*** EXTRACTED DATA Section Begins ***
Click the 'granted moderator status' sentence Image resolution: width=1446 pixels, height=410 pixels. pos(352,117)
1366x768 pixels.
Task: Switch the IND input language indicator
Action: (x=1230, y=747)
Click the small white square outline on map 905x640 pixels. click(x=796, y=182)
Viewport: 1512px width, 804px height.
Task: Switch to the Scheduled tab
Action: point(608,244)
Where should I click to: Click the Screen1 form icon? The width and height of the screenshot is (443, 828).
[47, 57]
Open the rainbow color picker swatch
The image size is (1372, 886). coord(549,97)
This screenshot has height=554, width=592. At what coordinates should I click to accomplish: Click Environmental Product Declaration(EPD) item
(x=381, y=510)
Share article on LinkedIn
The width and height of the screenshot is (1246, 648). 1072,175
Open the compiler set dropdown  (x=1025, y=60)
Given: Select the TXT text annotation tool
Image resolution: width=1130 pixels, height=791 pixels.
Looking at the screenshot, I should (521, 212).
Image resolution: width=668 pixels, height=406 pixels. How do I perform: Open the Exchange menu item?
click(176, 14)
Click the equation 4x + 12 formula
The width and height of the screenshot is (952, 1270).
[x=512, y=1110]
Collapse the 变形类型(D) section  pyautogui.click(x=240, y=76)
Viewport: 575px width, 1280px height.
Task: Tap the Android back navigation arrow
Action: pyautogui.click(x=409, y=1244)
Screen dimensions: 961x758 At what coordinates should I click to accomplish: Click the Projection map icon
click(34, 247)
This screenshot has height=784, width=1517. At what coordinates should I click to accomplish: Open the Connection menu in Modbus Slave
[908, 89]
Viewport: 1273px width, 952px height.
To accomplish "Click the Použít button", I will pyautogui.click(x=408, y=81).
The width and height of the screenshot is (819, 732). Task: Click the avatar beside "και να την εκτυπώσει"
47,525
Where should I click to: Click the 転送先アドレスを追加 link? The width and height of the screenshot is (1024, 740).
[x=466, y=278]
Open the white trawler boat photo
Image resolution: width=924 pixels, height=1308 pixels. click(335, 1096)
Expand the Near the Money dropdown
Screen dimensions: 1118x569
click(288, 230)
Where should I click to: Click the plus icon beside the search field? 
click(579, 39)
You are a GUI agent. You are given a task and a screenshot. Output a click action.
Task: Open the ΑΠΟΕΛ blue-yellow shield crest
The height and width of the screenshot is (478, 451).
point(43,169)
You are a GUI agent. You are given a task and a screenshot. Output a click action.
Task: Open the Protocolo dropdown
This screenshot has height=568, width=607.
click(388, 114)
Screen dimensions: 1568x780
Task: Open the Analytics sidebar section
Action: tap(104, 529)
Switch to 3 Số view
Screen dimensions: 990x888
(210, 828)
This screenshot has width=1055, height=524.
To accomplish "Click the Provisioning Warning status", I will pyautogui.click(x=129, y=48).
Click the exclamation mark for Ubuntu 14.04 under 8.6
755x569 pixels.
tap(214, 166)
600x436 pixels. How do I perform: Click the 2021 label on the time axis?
*** EXTRACTED DATA Section Ends ***
● **WORK INSTRUCTION**:
Give back the lines above exactly, from the one with "The height and" through the last line.

● **SOLUTION FOR THIS TASK**:
The height and width of the screenshot is (478, 451).
point(43,169)
You are a GUI agent. You are given a task and a screenshot. Output a click action.
Task: Open the Protocolo dropdown
This screenshot has height=568, width=607.
click(388, 114)
Screen dimensions: 1568x780
Task: Open the Analytics sidebar section
Action: tap(104, 529)
Switch to 3 Số view
Screen dimensions: 990x888
(210, 828)
This screenshot has width=1055, height=524.
To accomplish "Click the Provisioning Warning status", I will pyautogui.click(x=129, y=48).
Click the exclamation mark for Ubuntu 14.04 under 8.6
755x569 pixels.
tap(214, 166)
600x436 pixels. How do I perform: Click the 2021 label on the time axis?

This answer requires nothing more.